De cara, é possível se perceber que o tema “casamento entre pais e filhos” não é tratado no projeto. Quando se fala em “união de duas ou mais pessoas”, o texto não fala de “casamento”. O texto fala em família. O mesmo vale para quando o termo “consaguinidade” é tratado.
O texto não se refere a casamentos entre pais e filhos e sim o reconhecimento de pessoas, mesmo sem laços sanguíneos (como, por exemplo, um enteado), como membros de uma mesma família. Neste momento, você deve estar se perguntando o porquê desse tipo de redação. A resposta é em outro projeto de lei: o “Estatuto da Família”.
Na realidade, o “Estatuto da Família do Século XXI” (do Orlando Silva) nada mais é do que uma resposta a um projeto criado pelo deputado Anderson Ferreira (PR-PE) em 2013 e aprovado em comissão especial em 2015 que visa instituir que a família é um “núcleo social formado a partir da união entre um homem e uma mulher” ou “por comunidade formada por qualquer dos pais e seus descendentes”.
Mais alguns detalhes reforçam a tese de que o “Estatuto da Família do Século XXI” nada mais é do que uma resposta ao “Estatuto da Família” (que ainda está tramitando na Câmara) e não tem nada a ver com casamento entre pais e filhos. O primeiro é a data de proposição feita por Orlando Silva (cerca de um mês após a aprovação do projeto de Anderson Ferreira).

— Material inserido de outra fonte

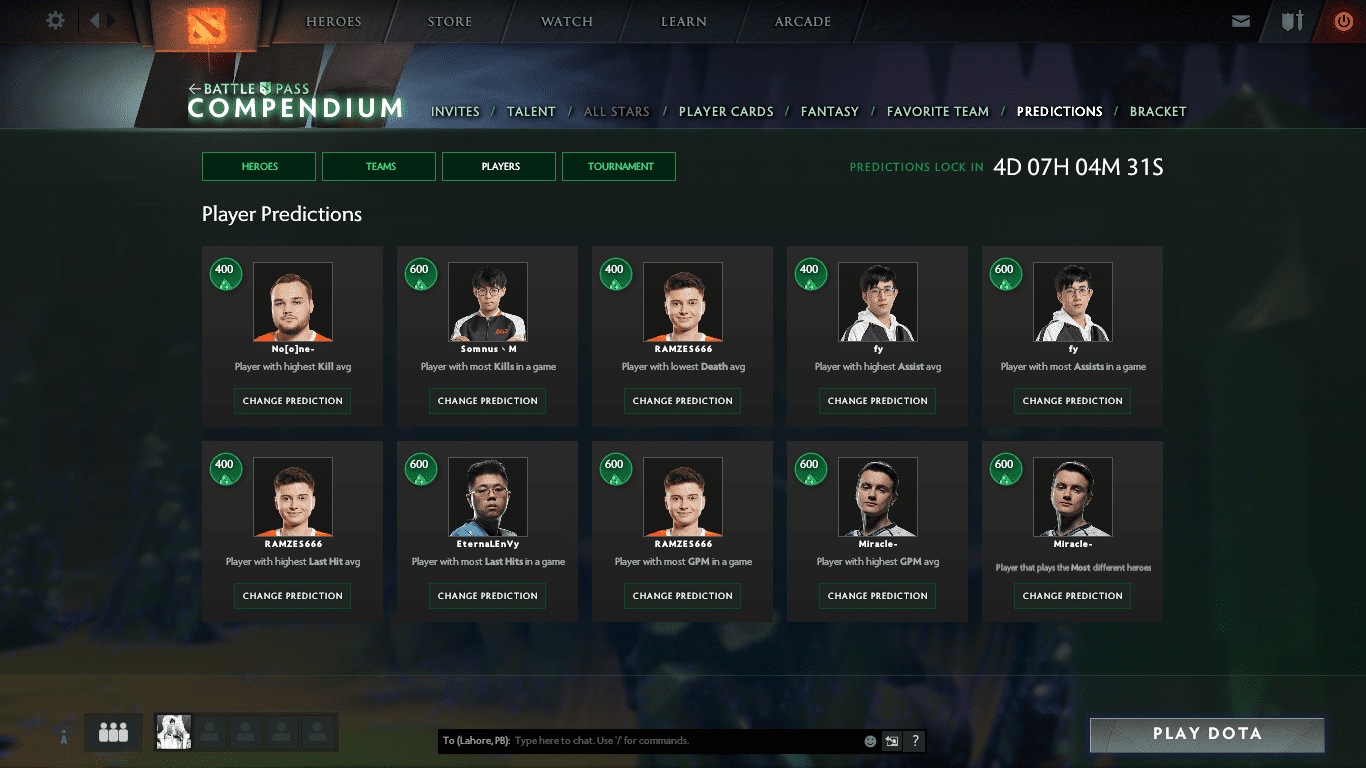This screenshot has height=768, width=1366.
Task: Switch to the Bracket tab
Action: pyautogui.click(x=1157, y=112)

O segundo detalhe é técnico. Se você não sabe, há um artigo (mais exatamente o 1521) no Código Civil que versa sobre o impedimento do casamento de pessoas com laços sanguíneos. Se o projeto tivesse como objetivo alterar esse artigo, teria que discriminar isso no “inteiro teor”. E não há nada do tipo “altera os artigos xx do Código Civil”.
O terceiro está nas próprias palavras do autor da proposta. Por meio do Twitter, Orlando Silva classificou como fake news as tentativas de apontar que o projeto visa legalizar o casamento entre pais e filhos. Ele reforçou que o intuito é “citar que a base da família é o amor”. Leia publicação:
É sórdido, nojento, revoltante. A indústria de fake news do bolsonarismo não tem escrúpulos. Mentem desbragadamente para descaracterizar um projeto que nada fala sobre casamento entre pais e filhos, apenas cita que a base da família deve ser o amor. Serão processados, canalhas!

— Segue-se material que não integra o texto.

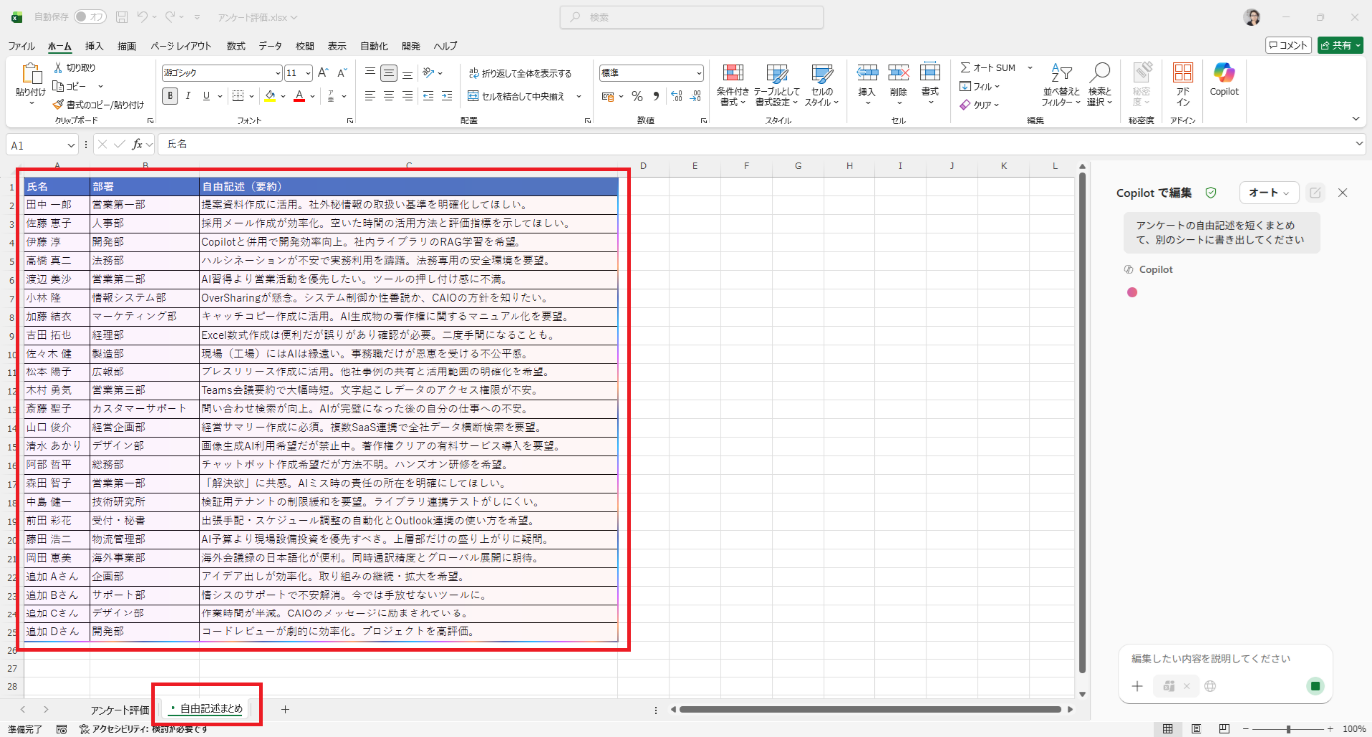Toggle the AutoSave (自動保存) switch

(x=90, y=17)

Por meio de um artigo no site Vermelho, Orlando Silva também explicou que o projeto também não trata da “aprovação do poliamor”. Leia o que foi escrito:
Da mesma forma, quando fala em “união de duas ou mais pessoas” não está se referindo à bigamia ou poligamia – o que, aliás, é proibido em nossa legislação -, mas ao núcleo familiar composto por duas pessoas, hétero ou homoafetivas, e os filhos destes, sejam naturais ou adotados.
É importante citar que o assunto já foi tratado no âmbito do Judiciário e cartórios foram proibidos de realizar casamentos entre mais de duas pessoas. Logo, qualquer projeto que visasse a liberação da prática teria que ser mais claro do que o “Estatuto da Família do Século XXI”.

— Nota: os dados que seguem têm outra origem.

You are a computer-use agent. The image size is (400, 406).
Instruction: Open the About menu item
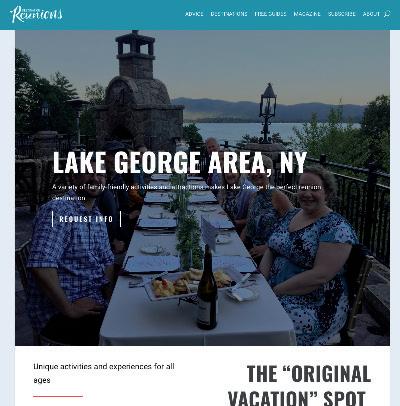coord(371,14)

É importante citar que a decisão judicial que vetou a retirada do conteúdo da internet não analisou o mérito da publicação (se era falsa ou verdadeira). A decisão (que pode ser lida na íntegra aqui) se baseou pura e simplesmente nos princípios de liberdade de expressão e da imunidade parlamentar. Ou seja: ele não é (e nem poderia ser) passe livre para se dizer que o projeto em questão legalizada o incesto.
Resumindo: é falsa a informação que aponta que Túlio Gadêlha criou um projeto para legalizar o incesto no Brasil. Além de se tratar de uma informação falsa e já desmentida no Boatos.org, ele não é autor do projeto criticado e muito menos “marido de Fátima Bernardes”.